Saved entries:
- - -

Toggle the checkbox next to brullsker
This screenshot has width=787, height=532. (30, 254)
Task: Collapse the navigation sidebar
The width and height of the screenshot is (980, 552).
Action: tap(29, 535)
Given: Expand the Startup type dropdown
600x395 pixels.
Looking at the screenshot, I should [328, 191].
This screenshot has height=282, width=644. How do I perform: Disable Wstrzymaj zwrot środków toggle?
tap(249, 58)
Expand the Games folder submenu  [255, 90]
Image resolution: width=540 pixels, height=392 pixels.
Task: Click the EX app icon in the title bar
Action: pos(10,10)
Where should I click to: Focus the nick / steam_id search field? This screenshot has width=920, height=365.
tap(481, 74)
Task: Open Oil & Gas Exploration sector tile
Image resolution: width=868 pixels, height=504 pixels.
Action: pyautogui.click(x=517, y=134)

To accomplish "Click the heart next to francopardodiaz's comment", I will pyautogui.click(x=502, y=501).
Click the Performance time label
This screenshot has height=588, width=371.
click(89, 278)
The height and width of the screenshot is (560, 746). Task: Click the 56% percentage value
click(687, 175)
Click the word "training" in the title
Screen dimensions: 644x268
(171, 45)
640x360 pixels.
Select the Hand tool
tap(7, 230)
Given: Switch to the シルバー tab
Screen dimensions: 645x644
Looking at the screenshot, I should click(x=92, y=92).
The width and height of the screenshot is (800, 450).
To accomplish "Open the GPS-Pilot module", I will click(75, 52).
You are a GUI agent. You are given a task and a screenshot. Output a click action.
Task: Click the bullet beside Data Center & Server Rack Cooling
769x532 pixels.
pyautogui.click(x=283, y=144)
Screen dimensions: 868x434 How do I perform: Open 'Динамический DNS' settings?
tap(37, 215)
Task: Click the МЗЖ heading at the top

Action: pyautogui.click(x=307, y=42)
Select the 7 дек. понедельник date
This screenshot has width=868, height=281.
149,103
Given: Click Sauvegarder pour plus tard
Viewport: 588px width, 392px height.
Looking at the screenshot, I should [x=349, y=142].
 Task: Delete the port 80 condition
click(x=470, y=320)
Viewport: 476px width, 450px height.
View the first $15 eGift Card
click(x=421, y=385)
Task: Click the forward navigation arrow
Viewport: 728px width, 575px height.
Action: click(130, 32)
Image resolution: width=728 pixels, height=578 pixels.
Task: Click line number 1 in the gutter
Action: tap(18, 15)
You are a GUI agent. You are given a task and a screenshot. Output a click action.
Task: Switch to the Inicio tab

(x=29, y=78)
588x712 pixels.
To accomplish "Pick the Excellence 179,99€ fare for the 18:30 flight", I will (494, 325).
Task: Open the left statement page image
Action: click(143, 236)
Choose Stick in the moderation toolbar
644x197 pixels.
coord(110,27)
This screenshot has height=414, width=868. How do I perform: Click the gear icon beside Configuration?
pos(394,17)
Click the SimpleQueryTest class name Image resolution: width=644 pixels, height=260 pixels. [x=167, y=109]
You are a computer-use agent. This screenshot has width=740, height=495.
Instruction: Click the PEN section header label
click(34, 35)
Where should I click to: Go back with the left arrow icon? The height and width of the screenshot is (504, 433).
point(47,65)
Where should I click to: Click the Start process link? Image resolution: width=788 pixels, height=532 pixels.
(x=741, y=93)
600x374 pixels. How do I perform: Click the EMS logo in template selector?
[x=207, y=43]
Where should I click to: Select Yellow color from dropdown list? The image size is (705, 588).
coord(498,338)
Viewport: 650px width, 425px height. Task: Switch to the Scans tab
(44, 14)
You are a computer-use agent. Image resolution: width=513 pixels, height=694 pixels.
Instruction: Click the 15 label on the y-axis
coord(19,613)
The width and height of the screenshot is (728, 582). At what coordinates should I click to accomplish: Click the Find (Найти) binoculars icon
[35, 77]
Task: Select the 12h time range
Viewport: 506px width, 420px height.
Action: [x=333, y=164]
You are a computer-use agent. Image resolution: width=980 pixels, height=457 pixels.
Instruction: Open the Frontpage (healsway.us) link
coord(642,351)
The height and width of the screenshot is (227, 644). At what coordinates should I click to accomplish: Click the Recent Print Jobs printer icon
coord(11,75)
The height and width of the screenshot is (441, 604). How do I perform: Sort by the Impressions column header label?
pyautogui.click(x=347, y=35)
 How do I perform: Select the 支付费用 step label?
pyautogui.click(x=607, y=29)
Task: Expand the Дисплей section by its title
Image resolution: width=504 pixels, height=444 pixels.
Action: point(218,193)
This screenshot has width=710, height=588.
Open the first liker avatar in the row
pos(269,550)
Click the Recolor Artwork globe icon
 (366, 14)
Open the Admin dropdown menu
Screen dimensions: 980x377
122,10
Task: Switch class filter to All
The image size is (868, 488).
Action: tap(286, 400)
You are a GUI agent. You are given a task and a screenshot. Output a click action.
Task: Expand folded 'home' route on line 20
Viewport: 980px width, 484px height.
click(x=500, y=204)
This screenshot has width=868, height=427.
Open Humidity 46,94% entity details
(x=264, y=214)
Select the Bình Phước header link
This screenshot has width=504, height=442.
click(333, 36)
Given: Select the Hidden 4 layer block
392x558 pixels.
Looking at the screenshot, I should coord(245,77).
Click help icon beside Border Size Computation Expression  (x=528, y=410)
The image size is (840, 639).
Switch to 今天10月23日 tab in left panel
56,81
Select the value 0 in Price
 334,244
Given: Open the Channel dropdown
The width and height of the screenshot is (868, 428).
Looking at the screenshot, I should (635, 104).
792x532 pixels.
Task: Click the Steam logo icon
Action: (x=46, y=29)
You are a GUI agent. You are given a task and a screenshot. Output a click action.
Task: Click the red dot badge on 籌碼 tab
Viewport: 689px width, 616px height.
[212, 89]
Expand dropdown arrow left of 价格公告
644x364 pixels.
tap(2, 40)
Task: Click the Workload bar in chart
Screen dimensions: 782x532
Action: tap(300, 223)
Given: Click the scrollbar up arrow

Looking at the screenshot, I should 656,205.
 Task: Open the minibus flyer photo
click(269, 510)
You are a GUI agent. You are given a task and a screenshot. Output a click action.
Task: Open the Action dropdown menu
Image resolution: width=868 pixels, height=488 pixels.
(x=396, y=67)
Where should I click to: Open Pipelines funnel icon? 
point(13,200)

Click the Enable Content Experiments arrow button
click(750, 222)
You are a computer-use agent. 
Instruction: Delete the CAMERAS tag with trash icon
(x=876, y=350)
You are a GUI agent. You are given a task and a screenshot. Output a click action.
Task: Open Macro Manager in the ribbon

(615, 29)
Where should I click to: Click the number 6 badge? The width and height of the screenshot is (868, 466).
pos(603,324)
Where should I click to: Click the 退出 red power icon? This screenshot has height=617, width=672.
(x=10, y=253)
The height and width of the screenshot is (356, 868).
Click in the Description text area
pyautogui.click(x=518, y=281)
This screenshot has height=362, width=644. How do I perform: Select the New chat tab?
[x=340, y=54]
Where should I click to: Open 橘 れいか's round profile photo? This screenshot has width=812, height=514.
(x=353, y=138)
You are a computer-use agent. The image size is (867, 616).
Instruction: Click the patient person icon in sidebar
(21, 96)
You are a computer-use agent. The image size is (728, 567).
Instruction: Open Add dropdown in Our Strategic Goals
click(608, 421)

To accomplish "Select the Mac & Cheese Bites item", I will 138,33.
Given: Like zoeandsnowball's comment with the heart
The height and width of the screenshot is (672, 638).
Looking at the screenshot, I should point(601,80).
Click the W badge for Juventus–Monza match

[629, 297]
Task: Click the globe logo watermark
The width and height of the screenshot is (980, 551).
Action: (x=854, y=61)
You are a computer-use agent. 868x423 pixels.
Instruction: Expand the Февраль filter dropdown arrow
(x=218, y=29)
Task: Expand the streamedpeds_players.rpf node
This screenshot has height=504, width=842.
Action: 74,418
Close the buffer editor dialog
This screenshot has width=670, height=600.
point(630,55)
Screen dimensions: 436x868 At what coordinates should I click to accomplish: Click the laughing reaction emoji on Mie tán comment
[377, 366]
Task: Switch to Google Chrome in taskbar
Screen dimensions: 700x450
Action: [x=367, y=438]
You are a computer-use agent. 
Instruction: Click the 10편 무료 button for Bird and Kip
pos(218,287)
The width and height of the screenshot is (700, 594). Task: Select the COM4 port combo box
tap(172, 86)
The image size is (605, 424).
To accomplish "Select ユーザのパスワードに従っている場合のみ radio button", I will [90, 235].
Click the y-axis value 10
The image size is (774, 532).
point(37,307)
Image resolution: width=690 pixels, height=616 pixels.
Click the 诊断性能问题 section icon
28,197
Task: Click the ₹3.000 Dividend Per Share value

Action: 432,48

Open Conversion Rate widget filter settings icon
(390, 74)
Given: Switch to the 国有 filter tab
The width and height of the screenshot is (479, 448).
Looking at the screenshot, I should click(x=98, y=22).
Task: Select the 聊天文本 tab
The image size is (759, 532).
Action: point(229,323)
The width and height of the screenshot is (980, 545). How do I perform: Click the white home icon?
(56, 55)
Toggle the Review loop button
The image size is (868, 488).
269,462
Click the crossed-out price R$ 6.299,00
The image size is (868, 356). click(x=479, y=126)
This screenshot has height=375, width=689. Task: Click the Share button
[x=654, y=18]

- - -

What the task asks:
Begin at the line that has "Screen dimensions: 644x268" in the entries above; stop after the line that has "The width and height of the screenshot is (800, 450).". Transcribe exactly those lines and no others.

Result for this task:
Screen dimensions: 644x268
(171, 45)
640x360 pixels.
Select the Hand tool
tap(7, 230)
Given: Switch to the シルバー tab
Screen dimensions: 645x644
Looking at the screenshot, I should click(x=92, y=92).
The width and height of the screenshot is (800, 450).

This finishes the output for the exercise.